● DATASET RECORDS
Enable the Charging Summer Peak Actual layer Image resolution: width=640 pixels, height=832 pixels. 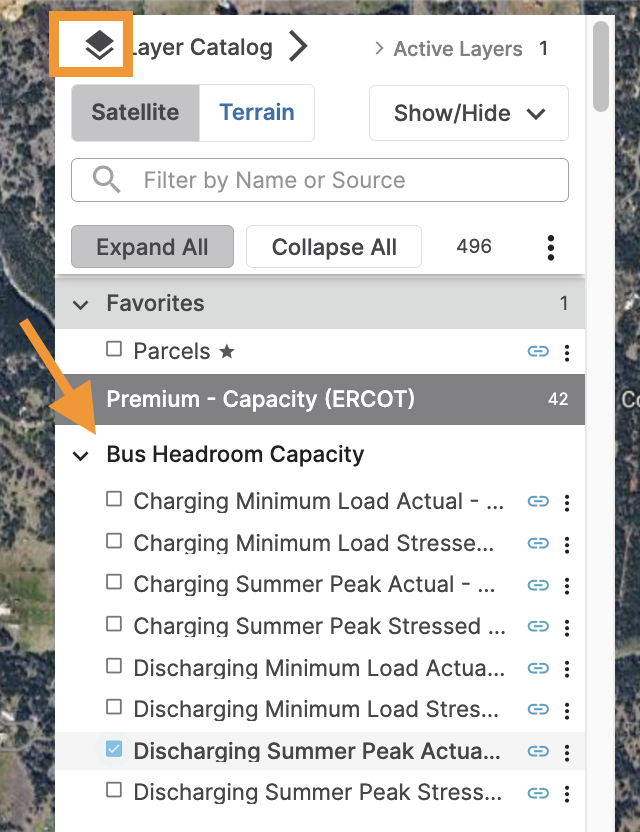tap(113, 584)

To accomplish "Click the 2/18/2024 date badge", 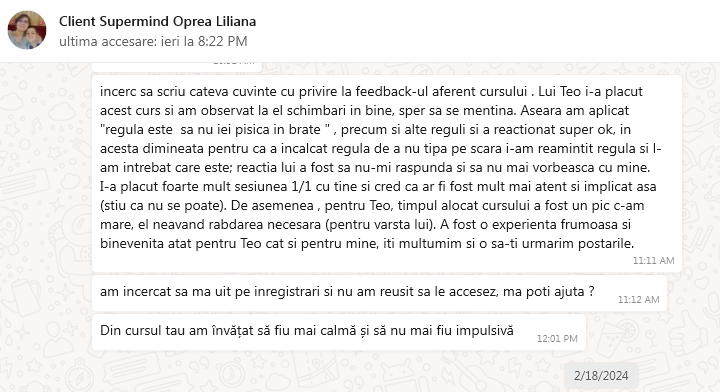I will click(601, 376).
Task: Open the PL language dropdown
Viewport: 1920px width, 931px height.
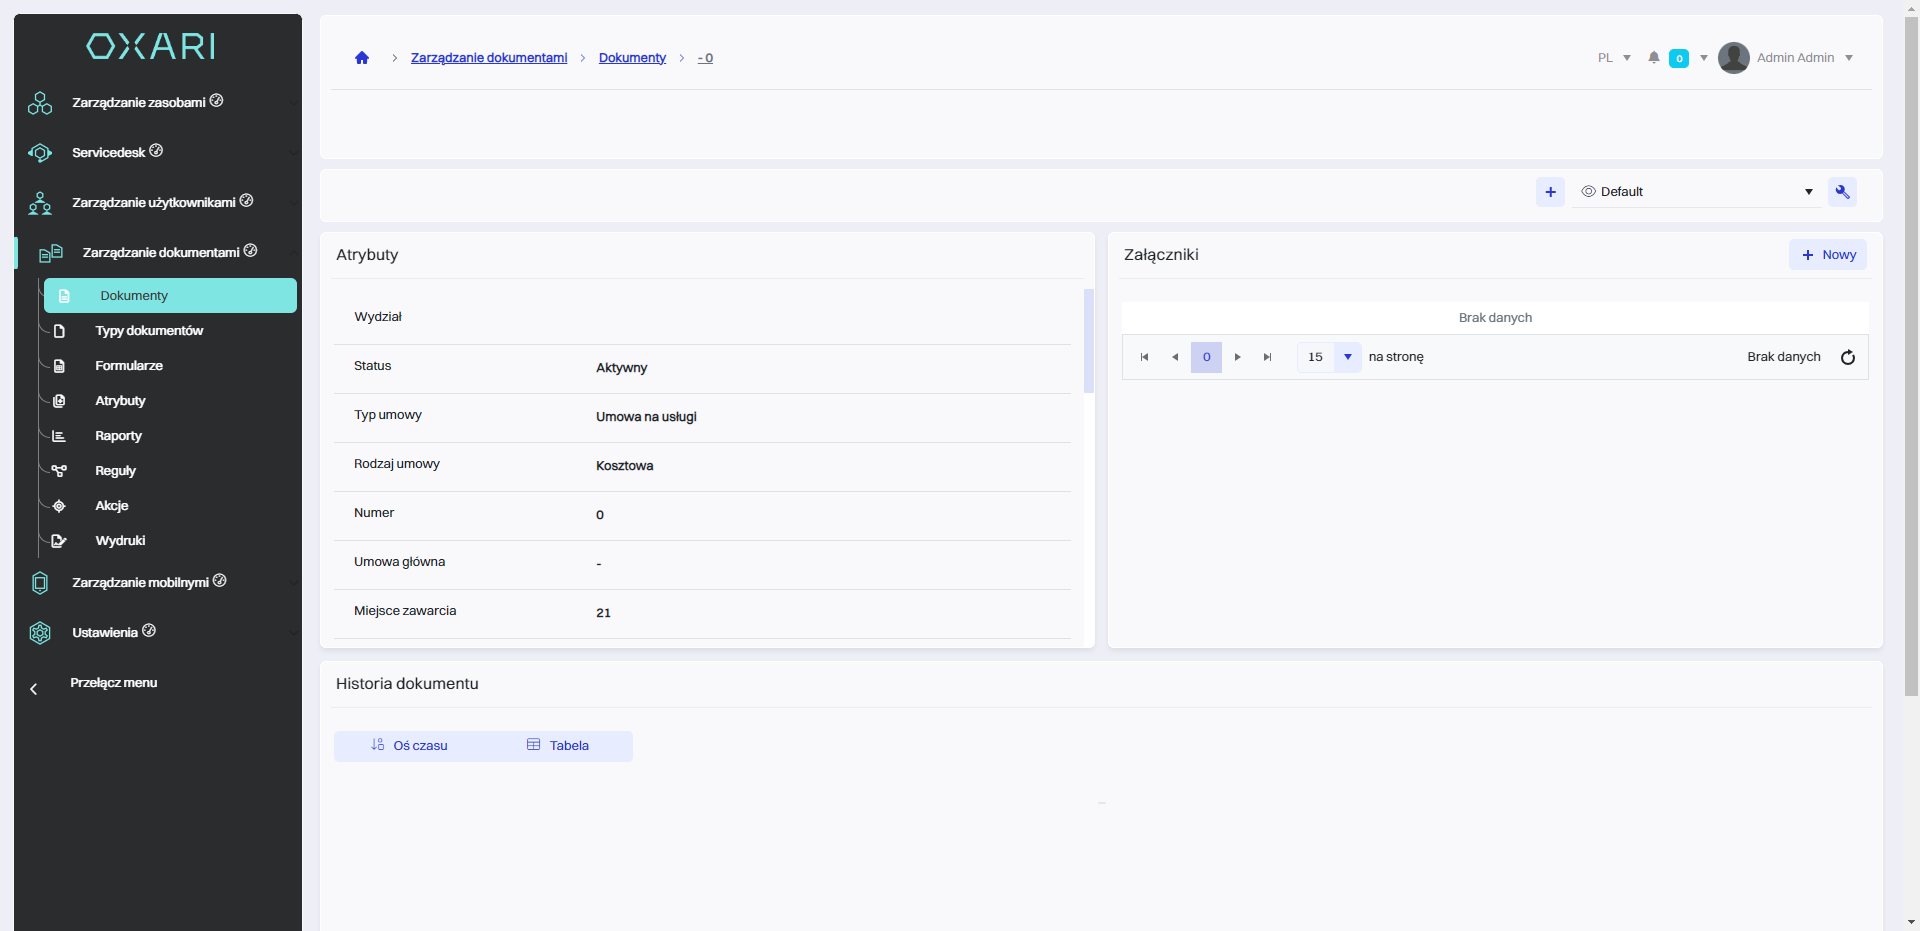Action: [1614, 58]
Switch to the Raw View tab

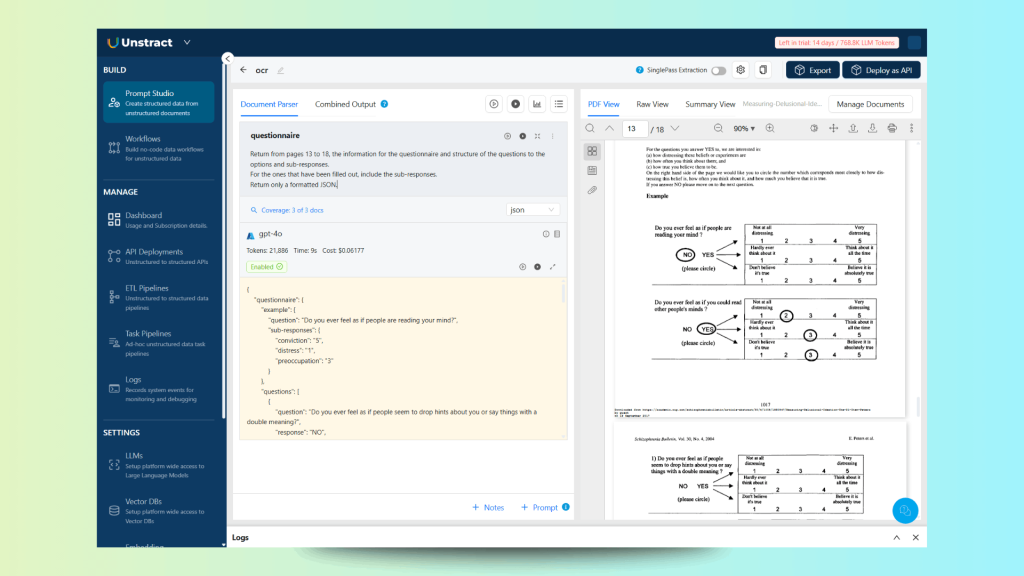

● ASSIGNMENT
Your copy should hold only the lines from the one containing "Task: Open the PL language dropdown" through the last line of the listing, both included, retyped exactly and free of pictures.

● RESULT OF THE TASK
Task: Open the PL language dropdown
Viewport: 1920px width, 931px height.
Action: [1614, 58]
Switch to the Raw View tab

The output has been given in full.